Khutbah Jumat: Adab-adab Berhaji Perspektif Sufi

 
Khutbah Jumat: Adab-adab Berhaji Perspektif Sufi
Sumber Gambar: Foto Ist

KHUTBAH I

اَلْحَمْدُ للهِ الَّذِيْ أَمَرَناَ أَنْ نُصْلِحَ مَعِيْشَتَنَا لِنَيْلِ الرِّضَا وَالسَّعَادَةِ، وَنَقُوْمَ بِالْوَاجِبَاتِ فِيْ عِبَادَتِهِ وَتَقْوَاهْ، أَشْهَدُ أَنْ لَا إِلَهَ إِلاَّ اللهُ وَحْدَهُ لاَ شَرِيْكَ لَهُ، وَأَشْهَدُ أَنَّ مُحَمَّدًا عَبْدُهُ وَرَسُوْلُهُ مَنْ لَا نَبِيَّ بَعْدَهُ. اَللَّهُمَّ صَلِّ وَسَلِّمْ عَلَى أَشْرَفِ الْأَنْبِيَاءِ وَالْمُرْسَلِيْنَ وَعَلَى آلِهِ وَصَحْبِهِ أَجْمَعِيْنَ، أَمّا بَعْدُ

فَيَا عِبَادَ الله، اُوْصِيْنِي نَفْسِي بِتَقْوَى الله، فَقَدْ فَازَ الْمُتَّقُوْنَ. قَالَ اللهُ تَعَالَى فِيْ كِتَابِهِ الْكَرِيْم، بِسْمِ اللهِ الرَّحْمَنِ الرَّحِيْمِ. يَا أَيُّهَا الّذين آمنوا اتَّقُوْا اللهَ حَقَّ تُقَاتِهِ وَلَا تَمُوْتُنَّ إِلاَّ وَأَنْتُمْ مُسْلِمُوْنَ
فَقَالَ اللهُ تَعَالٰى فِيْ كِتَابِهِ الْكَرِيْمِ: أَعُوْذُ بِاللهِ مِنَ الشَّيْطَانِ الرَّجِيْمِ، بِسْمِ اللهِ الرَّحْمٰنِ الرَّحِيْمِ.

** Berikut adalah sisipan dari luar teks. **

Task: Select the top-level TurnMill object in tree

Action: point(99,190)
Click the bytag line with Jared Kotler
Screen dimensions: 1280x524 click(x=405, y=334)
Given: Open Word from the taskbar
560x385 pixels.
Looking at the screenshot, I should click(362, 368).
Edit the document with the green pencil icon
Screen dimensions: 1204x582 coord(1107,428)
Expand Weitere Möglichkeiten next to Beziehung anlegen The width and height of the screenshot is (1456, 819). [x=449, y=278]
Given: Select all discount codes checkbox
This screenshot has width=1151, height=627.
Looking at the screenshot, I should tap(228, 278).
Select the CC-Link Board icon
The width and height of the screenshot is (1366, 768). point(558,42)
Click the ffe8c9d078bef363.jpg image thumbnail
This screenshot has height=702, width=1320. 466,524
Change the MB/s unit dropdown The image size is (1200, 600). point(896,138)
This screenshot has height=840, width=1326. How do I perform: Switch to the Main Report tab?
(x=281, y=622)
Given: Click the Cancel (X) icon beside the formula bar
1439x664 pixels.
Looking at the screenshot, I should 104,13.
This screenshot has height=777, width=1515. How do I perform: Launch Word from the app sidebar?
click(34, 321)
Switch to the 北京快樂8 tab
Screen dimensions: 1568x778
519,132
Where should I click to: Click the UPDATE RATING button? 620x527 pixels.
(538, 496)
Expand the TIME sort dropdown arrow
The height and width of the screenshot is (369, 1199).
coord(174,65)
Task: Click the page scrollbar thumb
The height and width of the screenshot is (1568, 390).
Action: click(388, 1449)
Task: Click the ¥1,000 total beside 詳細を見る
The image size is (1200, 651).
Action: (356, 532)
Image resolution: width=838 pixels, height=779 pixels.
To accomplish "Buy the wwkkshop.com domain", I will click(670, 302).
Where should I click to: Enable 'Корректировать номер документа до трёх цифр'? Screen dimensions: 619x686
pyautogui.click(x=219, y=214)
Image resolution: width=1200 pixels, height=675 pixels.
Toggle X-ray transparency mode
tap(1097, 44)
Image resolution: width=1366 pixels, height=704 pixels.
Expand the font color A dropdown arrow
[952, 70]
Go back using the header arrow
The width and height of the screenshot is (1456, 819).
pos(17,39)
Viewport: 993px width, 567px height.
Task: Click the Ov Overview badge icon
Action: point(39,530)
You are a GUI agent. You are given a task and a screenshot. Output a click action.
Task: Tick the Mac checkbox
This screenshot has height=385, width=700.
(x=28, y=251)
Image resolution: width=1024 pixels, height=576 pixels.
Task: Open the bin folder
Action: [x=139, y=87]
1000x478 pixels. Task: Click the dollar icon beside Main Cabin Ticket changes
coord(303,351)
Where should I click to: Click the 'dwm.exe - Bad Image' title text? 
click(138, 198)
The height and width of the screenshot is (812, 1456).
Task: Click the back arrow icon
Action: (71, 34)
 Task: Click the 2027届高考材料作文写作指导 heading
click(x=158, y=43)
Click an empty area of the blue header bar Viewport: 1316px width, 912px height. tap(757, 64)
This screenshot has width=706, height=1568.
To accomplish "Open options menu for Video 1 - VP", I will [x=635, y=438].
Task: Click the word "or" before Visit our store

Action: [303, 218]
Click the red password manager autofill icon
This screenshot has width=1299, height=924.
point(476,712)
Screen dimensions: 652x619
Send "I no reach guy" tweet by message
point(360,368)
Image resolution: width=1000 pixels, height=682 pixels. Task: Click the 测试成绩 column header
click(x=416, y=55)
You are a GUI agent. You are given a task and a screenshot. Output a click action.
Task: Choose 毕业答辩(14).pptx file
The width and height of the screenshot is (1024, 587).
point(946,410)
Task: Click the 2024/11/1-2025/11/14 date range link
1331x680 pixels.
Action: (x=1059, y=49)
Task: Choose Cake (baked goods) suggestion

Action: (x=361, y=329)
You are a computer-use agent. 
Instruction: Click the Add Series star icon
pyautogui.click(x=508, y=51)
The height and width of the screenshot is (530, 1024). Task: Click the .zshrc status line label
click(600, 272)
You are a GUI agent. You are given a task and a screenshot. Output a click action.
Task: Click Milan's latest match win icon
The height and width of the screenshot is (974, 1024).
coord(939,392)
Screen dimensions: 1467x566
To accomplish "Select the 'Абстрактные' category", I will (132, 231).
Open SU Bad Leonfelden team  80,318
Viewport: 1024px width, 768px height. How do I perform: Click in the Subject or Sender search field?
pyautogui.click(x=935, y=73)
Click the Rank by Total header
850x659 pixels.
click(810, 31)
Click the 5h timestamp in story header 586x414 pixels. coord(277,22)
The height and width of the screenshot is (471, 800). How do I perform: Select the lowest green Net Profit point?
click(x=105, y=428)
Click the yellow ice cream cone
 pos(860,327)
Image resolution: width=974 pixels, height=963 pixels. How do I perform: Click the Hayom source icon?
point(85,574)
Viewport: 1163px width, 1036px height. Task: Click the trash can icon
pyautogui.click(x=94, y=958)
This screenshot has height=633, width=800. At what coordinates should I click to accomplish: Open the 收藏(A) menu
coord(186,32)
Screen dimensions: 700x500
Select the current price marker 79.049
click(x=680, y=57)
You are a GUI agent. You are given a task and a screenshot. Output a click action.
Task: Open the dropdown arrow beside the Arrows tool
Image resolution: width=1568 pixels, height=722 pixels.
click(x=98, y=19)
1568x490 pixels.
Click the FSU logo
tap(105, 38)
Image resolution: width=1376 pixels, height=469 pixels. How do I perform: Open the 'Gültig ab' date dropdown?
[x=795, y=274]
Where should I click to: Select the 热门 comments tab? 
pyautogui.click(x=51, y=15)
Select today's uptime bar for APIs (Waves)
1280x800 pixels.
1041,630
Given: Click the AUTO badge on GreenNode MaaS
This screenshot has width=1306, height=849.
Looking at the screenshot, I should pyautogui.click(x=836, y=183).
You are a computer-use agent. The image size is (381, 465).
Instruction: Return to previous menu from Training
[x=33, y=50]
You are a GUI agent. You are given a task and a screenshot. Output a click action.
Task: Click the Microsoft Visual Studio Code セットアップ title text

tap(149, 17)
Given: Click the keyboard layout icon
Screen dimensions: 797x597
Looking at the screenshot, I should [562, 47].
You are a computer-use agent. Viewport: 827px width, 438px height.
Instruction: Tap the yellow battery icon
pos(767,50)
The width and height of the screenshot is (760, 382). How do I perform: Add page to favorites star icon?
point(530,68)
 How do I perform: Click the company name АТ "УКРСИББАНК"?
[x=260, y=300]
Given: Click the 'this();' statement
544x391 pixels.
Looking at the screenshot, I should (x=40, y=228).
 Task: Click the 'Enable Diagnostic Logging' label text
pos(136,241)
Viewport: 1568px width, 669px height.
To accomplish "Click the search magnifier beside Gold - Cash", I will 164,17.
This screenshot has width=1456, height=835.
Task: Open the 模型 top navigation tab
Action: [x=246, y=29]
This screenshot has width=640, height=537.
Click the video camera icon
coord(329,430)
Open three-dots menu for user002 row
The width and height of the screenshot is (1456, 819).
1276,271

فِيْهِ اٰيٰتٌۢ بَيِّنٰتٌ مَّقَامُ اِبْرٰهِيْمَ ەۚ وَمَنْ دَخَلَهٗ كَانَ اٰمِنًا ۗ وَلِلّٰهِ عَلَى النَّاسِ حِجُّ الْبَيْتِ مَنِ اسْتَطَاعَ اِلَيْهِ سَبِيْلًا ۗ وَمَنْ كَفَرَ فَاِنَّ اللّٰهَ غَنِيٌّ عَنِ الْعٰلَمِيْنَ

Ma’asyiral Muslimin Rahimakumullah

Mengawali khutbah ini, tidak bosan-bosannya, khatib mengajak kepada diri khatib pribadi dan seluruh jamaah untuk senantiasa bersyukur pada Allah swt atas segala anugerah nikmat yang kita terima dalam kehidupan ini. Dan juga mari kita terus meningkatkan ketakwaan kepada Allah swt, bukan hanya diucapkan melalui lisan kita saja, namun terlebih dari itu ditancapkan dalam hati dan diwujudkan dalam perbuatan kita sehari-hari. Di antara wujud komitmen bertakwa itu adalah senantiasa menjalankan perintah-perintah Allah dan menjauhi segala yang dilarang-Nya.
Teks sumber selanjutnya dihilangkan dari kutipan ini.